Data items
◇ ◇ ◇ ◇ ◇ ◇ ◇

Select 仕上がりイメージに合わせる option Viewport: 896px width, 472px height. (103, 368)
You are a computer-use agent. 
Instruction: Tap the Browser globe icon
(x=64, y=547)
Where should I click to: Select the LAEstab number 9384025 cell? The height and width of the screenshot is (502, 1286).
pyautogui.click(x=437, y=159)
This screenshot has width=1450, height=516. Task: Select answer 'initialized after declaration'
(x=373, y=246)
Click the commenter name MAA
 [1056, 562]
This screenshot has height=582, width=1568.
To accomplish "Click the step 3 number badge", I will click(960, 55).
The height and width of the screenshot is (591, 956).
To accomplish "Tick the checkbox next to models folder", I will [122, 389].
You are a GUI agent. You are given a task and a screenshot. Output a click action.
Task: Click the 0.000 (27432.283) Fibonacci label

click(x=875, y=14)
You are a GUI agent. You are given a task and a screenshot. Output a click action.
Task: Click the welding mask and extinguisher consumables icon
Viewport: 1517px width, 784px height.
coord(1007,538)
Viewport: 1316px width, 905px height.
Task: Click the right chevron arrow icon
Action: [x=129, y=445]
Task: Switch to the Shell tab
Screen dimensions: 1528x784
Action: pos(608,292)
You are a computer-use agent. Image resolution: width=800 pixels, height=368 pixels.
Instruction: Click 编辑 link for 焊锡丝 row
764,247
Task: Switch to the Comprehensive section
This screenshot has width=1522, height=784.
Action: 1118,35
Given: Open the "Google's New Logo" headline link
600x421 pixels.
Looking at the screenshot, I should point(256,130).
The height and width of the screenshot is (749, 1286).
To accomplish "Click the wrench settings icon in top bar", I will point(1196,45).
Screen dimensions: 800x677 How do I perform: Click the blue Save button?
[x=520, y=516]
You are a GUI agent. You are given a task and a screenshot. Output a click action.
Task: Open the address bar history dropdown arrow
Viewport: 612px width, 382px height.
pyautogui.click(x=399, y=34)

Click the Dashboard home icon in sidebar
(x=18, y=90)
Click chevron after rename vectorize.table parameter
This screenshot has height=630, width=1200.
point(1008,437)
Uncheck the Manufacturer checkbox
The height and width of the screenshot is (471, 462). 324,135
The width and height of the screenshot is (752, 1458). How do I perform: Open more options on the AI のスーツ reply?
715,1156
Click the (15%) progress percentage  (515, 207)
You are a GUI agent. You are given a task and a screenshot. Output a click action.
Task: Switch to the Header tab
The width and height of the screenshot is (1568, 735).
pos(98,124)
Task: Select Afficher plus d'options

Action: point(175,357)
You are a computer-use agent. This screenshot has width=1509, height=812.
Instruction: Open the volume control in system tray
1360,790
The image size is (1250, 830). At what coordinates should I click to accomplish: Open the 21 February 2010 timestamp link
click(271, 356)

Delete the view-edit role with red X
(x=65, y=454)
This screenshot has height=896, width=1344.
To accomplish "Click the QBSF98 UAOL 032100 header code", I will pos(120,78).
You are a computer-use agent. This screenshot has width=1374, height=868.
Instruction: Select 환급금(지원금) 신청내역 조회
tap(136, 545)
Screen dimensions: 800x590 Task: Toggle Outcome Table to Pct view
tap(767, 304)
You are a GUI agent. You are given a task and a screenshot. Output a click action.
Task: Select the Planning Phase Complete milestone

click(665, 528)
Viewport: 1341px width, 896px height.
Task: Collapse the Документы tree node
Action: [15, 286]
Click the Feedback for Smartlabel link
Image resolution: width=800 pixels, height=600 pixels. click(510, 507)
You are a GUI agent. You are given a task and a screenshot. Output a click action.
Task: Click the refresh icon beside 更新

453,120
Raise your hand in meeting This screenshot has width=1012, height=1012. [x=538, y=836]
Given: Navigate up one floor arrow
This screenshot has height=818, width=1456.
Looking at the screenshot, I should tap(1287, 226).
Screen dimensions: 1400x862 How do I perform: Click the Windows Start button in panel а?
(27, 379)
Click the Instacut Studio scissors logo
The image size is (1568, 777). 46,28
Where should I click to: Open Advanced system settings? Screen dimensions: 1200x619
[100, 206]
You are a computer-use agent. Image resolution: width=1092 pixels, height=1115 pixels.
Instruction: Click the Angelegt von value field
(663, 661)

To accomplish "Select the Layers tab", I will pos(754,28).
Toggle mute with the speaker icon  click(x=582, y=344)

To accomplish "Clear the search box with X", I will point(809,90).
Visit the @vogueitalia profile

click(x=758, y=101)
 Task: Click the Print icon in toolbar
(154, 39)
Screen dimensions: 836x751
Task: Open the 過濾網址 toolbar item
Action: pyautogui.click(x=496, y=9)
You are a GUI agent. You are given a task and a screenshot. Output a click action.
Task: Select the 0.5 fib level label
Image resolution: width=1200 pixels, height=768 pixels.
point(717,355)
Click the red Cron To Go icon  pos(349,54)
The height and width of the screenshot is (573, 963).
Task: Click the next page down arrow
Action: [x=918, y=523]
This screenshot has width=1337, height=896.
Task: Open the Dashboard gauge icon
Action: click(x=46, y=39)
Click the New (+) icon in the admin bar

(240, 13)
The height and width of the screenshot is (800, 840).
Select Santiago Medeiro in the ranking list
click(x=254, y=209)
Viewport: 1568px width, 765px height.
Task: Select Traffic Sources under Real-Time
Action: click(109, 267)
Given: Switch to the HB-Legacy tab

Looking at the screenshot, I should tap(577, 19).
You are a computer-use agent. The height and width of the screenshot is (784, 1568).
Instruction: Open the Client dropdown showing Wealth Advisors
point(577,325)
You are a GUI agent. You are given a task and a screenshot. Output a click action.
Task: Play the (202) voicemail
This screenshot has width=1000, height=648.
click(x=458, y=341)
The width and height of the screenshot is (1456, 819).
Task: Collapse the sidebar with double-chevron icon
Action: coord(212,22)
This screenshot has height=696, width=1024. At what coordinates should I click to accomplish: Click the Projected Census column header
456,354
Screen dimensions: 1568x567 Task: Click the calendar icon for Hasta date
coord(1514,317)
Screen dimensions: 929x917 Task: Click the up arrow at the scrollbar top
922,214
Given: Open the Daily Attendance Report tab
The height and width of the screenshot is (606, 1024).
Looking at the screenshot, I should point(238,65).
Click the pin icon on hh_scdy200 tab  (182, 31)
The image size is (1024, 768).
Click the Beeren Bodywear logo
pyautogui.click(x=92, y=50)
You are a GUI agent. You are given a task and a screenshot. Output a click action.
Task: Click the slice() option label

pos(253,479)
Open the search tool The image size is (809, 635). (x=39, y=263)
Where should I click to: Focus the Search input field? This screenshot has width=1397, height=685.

◇ ◇ ◇ ◇ ◇ ◇ ◇

## TASK TO CARRY OUT:
Rewrite the listing with every occurrence of "GUI agent" replaced by "interface agent", leaving everything else unchanged.

## RIGHT ANSWER:
Select 仕上がりイメージに合わせる option Viewport: 896px width, 472px height. (103, 368)
You are a computer-use agent. 
Instruction: Tap the Browser globe icon
(x=64, y=547)
Where should I click to: Select the LAEstab number 9384025 cell? The height and width of the screenshot is (502, 1286).
pyautogui.click(x=437, y=159)
This screenshot has width=1450, height=516. Task: Select answer 'initialized after declaration'
(x=373, y=246)
Click the commenter name MAA
 [1056, 562]
This screenshot has height=582, width=1568.
To accomplish "Click the step 3 number badge", I will click(960, 55).
The height and width of the screenshot is (591, 956).
To accomplish "Tick the checkbox next to models folder", I will [122, 389].
You are a interface agent. You are given a task and a screenshot. Output a click action.
Task: Click the 0.000 (27432.283) Fibonacci label

click(x=875, y=14)
You are a interface agent. You are given a task and a screenshot. Output a click action.
Task: Click the welding mask and extinguisher consumables icon
Viewport: 1517px width, 784px height.
coord(1007,538)
Viewport: 1316px width, 905px height.
Task: Click the right chevron arrow icon
Action: [x=129, y=445]
Task: Switch to the Shell tab
Screen dimensions: 1528x784
Action: pos(608,292)
You are a computer-use agent. Image resolution: width=800 pixels, height=368 pixels.
Instruction: Click 编辑 link for 焊锡丝 row
764,247
Task: Switch to the Comprehensive section
This screenshot has width=1522, height=784.
Action: 1118,35
Given: Open the "Google's New Logo" headline link
600x421 pixels.
Looking at the screenshot, I should point(256,130).
The height and width of the screenshot is (749, 1286).
To accomplish "Click the wrench settings icon in top bar", I will point(1196,45).
Screen dimensions: 800x677 How do I perform: Click the blue Save button?
[x=520, y=516]
You are a interface agent. You are given a task and a screenshot. Output a click action.
Task: Open the address bar history dropdown arrow
Viewport: 612px width, 382px height.
pyautogui.click(x=399, y=34)

Click the Dashboard home icon in sidebar
(x=18, y=90)
Click chevron after rename vectorize.table parameter
This screenshot has height=630, width=1200.
point(1008,437)
Uncheck the Manufacturer checkbox
The height and width of the screenshot is (471, 462). 324,135
The width and height of the screenshot is (752, 1458). How do I perform: Open more options on the AI のスーツ reply?
715,1156
Click the (15%) progress percentage  (515, 207)
You are a interface agent. You are given a task and a screenshot. Output a click action.
Task: Switch to the Header tab
The width and height of the screenshot is (1568, 735).
pos(98,124)
Task: Select Afficher plus d'options

Action: point(175,357)
You are a computer-use agent. This screenshot has width=1509, height=812.
Instruction: Open the volume control in system tray
1360,790
The image size is (1250, 830). At what coordinates should I click to accomplish: Open the 21 February 2010 timestamp link
click(271, 356)

Delete the view-edit role with red X
(x=65, y=454)
This screenshot has height=896, width=1344.
To accomplish "Click the QBSF98 UAOL 032100 header code", I will pos(120,78).
You are a computer-use agent. This screenshot has width=1374, height=868.
Instruction: Select 환급금(지원금) 신청내역 조회
tap(136, 545)
Screen dimensions: 800x590 Task: Toggle Outcome Table to Pct view
tap(767, 304)
You are a interface agent. You are given a task and a screenshot. Output a click action.
Task: Select the Planning Phase Complete milestone

click(665, 528)
Viewport: 1341px width, 896px height.
Task: Collapse the Документы tree node
Action: [15, 286]
Click the Feedback for Smartlabel link
Image resolution: width=800 pixels, height=600 pixels. click(510, 507)
You are a interface agent. You are given a task and a screenshot. Output a click action.
Task: Click the refresh icon beside 更新

453,120
Raise your hand in meeting This screenshot has width=1012, height=1012. [x=538, y=836]
Given: Navigate up one floor arrow
This screenshot has height=818, width=1456.
Looking at the screenshot, I should tap(1287, 226).
Screen dimensions: 1400x862 How do I perform: Click the Windows Start button in panel а?
(27, 379)
Click the Instacut Studio scissors logo
The image size is (1568, 777). 46,28
Where should I click to: Open Advanced system settings? Screen dimensions: 1200x619
[100, 206]
You are a computer-use agent. Image resolution: width=1092 pixels, height=1115 pixels.
Instruction: Click the Angelegt von value field
(663, 661)

To accomplish "Select the Layers tab", I will pos(754,28).
Toggle mute with the speaker icon  click(x=582, y=344)

To accomplish "Clear the search box with X", I will point(809,90).
Visit the @vogueitalia profile

click(x=758, y=101)
 Task: Click the Print icon in toolbar
(154, 39)
Screen dimensions: 836x751
Task: Open the 過濾網址 toolbar item
Action: pyautogui.click(x=496, y=9)
You are a interface agent. You are given a task and a screenshot. Output a click action.
Task: Select the 0.5 fib level label
Image resolution: width=1200 pixels, height=768 pixels.
point(717,355)
Click the red Cron To Go icon  pos(349,54)
The height and width of the screenshot is (573, 963).
Task: Click the next page down arrow
Action: [x=918, y=523]
This screenshot has width=1337, height=896.
Task: Open the Dashboard gauge icon
Action: click(x=46, y=39)
Click the New (+) icon in the admin bar

(240, 13)
The height and width of the screenshot is (800, 840).
Select Santiago Medeiro in the ranking list
click(x=254, y=209)
Viewport: 1568px width, 765px height.
Task: Select Traffic Sources under Real-Time
Action: click(109, 267)
Given: Switch to the HB-Legacy tab

Looking at the screenshot, I should tap(577, 19).
You are a computer-use agent. The height and width of the screenshot is (784, 1568).
Instruction: Open the Client dropdown showing Wealth Advisors
point(577,325)
You are a interface agent. You are given a task and a screenshot. Output a click action.
Task: Play the (202) voicemail
This screenshot has width=1000, height=648.
click(x=458, y=341)
The width and height of the screenshot is (1456, 819).
Task: Collapse the sidebar with double-chevron icon
Action: coord(212,22)
This screenshot has height=696, width=1024. At what coordinates should I click to accomplish: Click the Projected Census column header
456,354
Screen dimensions: 1568x567 Task: Click the calendar icon for Hasta date
coord(1514,317)
Screen dimensions: 929x917 Task: Click the up arrow at the scrollbar top
922,214
Given: Open the Daily Attendance Report tab
The height and width of the screenshot is (606, 1024).
Looking at the screenshot, I should point(238,65).
Click the pin icon on hh_scdy200 tab  (182, 31)
The image size is (1024, 768).
Click the Beeren Bodywear logo
pyautogui.click(x=92, y=50)
You are a interface agent. You are given a task and a screenshot. Output a click action.
Task: Click the slice() option label

pos(253,479)
Open the search tool The image size is (809, 635). (x=39, y=263)
Where should I click to: Focus the Search input field? This screenshot has width=1397, height=685.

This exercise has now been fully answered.